原创 The microprocessor at 40 - The dawn of electronics (Part 1)

2011-8-31 22:29 1842 20 20 分类: 消费电子

Bill Gates once said: "We always overestimate the change that will occur in the next two years and underestimate the change that will occur in the next ten."


If one human generation represents 20 years, as many sources suggest, two entire generations have been born into a world that has always had microprocessors. Two generations never knew a world where computers were rare and so expensive only large corporations or governments owned them. These same billions of people have no experience of a world where the fabric of electronics was terribly expensive and bulky, where a hand-held device could do little more than tune in AM radio stations.


In November, 1971, 40 years ago, Intel placed an ad in Electronic News introducing the 4004, the first microprocessor. "A micro-programmable computer on a chip!" the headline shouted. At the time in my first year of college, I was fortunate to snag a job as an electronics technician. None of the engineers I worked with believed the hype. Intel's best effort at the time had resulted in the 1103 DRAM, which stored just 1 kilobit of data. The leap to a computer on a chip seemed impossible. And so it turned out, as the 4004 needed a variety of extra components before it could actually do anything. But the 4004 heralded a new day in both computers and electronics.


The 4004's legacy wasn't that of a single-chip computer. That came within a few years. Rather, it spawned the age of ubiquitous and cheap computing. Yes, the era of the personal computer came a decade later and entirely as a result of the microprocessor, but the 4004 immediately ushered in the age of embedded systems. In the decade between the micro's invention and the first IBM PC, thousands, perhaps millions, of products hit the market with embedded intelligence.


Forty years ago few people had actually seen a computer; today, no one can see one, to a first approximation, as the devices have become so small.


Embedded Systems Design magazine and the entire embedded systems industry that employs so many of us couldn't exist without the microprocessor. In the four decades since its birth, everything we know about electronics has changed. And so, for this and the next three issues of this magazine, I will devote this column to a look back at the story of this astonishing invention.


The history of the micro is really the story of electronics, which is the use of active elements (such as transistors, tubes, diodes) to transform signals. And the microcomputer is all about using massive quantities of active elements. But electrical devices—even radios and TV—existed long before electronics.


Mother Nature was the original progenitor of electrical systems. Lightning is merely a return path in a circuit composed by clouds and the atmosphere. Some think that bit of natural wiring may have created life on this planet. Miller and Urey created amino acids in 1952 using simulated high-energy discharges. But it took four billion years after Earth formed before Homo sapiens arrived, and then a little longer until Ben Franklin and others in France found, in 1752, that lightning and sparks are the same stuff. Hundreds of years later kids repeat this fundamental experiment when they shuffle across a carpet and zap their unsuspecting friends and parents (the latter usually holding something expensive and fragile).

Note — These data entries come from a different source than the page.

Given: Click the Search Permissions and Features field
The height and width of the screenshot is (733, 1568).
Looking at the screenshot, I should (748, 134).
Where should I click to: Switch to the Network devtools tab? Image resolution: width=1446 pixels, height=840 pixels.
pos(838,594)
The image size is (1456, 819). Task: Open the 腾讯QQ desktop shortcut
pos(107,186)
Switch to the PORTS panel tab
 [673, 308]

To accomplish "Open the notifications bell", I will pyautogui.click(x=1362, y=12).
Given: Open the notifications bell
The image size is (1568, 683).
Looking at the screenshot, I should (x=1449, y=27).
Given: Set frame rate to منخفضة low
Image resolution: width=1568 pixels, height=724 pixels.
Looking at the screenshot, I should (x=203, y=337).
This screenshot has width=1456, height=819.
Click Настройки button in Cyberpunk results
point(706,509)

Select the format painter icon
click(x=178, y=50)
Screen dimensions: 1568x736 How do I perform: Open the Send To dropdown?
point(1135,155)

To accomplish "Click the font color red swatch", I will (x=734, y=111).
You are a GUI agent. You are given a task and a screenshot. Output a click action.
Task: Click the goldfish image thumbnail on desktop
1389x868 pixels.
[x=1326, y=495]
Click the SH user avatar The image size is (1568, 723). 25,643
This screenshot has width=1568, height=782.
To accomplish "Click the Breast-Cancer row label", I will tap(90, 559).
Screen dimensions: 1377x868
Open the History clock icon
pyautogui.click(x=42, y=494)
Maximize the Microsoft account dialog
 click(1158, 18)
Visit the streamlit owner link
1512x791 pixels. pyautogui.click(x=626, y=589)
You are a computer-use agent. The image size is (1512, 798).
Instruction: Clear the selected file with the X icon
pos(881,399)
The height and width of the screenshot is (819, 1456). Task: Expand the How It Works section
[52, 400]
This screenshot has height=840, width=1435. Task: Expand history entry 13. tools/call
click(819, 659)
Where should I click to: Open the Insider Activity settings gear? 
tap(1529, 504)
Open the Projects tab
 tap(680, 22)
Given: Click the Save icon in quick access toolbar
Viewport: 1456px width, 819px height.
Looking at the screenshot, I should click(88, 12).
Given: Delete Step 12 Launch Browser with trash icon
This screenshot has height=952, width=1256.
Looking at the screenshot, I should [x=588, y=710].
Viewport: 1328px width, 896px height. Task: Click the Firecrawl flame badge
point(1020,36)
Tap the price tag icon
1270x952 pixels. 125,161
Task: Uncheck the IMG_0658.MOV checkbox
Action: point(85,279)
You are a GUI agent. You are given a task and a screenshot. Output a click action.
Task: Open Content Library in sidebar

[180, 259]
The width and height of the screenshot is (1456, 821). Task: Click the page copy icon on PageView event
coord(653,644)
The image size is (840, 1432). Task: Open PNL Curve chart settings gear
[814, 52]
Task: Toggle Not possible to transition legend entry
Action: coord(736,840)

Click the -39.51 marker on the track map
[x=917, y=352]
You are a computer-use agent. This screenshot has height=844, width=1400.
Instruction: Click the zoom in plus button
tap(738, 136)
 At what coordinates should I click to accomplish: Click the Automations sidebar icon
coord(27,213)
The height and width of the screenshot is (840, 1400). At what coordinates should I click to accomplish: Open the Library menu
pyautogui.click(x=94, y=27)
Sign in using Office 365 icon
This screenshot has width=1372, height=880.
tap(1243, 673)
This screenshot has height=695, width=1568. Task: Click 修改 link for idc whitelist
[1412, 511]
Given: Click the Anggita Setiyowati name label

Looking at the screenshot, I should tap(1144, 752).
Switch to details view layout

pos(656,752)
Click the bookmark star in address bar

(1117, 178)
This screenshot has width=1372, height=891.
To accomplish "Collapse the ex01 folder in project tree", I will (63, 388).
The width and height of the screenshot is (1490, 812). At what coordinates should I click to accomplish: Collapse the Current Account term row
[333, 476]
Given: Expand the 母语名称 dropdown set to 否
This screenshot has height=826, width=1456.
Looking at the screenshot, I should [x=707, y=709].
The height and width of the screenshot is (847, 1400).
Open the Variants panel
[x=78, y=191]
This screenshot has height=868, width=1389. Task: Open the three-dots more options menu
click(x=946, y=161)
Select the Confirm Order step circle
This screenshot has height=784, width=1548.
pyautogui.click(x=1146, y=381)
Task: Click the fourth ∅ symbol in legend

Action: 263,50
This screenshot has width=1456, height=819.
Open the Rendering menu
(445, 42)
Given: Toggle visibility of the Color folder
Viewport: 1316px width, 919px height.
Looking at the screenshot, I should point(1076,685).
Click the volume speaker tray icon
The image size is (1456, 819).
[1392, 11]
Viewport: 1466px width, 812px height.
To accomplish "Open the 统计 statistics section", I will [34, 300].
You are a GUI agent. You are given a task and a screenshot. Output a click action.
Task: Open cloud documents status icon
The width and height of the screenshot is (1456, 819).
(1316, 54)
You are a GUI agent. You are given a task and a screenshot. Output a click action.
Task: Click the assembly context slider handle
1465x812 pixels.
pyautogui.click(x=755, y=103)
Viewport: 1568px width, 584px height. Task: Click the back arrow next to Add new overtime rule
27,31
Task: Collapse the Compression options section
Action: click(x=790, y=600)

Other natural circuits include the electrocytes found in electric eels. Somewhat battery-like, they're composed of thousands of individual "cells," each of which produces 0.15V. It's striking how the word "cell" is shared by biology and electronics, unified with particular emphasis in the electrocyte.


Alessandro Volta was probably the first to understand that these organic circuits used electricity. Others, notably Luigi Galvani (after whom the galvanic cell is named) mistakenly thought some sort of biological fluid was involved. Volta produced the first artificial battery, although some scholars think that the Persians may have invented one thousands of years earlier.


About the same time others had built Leyden jars—early capacitors. A Leyden jar is a glass bottle with foil on the surface and an inner rod. I suspect it wasn't long before natural philosophers (proto-scientists) learned to charge the jar and zap their kids. Polymath Ben Franklin, before he got busy with forming a new country and all that, wired jars in series and called the result a "battery," from the military term, which is the first use of that word in the electrical arena.


Many others contributed to the understanding of the strange effects of electricity. Joseph Henry showed that wire coiled tightly around an iron core greatly improved the electromagnet. That required insulated wire long before Digikey existed, so he reputedly wrapped silk ripped from his long-suffering wife's wedding dress around the bare copper. This led directly to the invention of the telegraph.


Wives weren't the only to suffer in the long quest to understand electricity. In 1746 Jean-Antoine Nollet wired 200 monks in a mile-long circle and zapped them with a battery of Leyden jars. One can only imagine the reaction of the circuit of clerics, but their simultaneous jerking and no doubt not-terribly pious exclamations demonstrated that electricity moved very quickly indeed.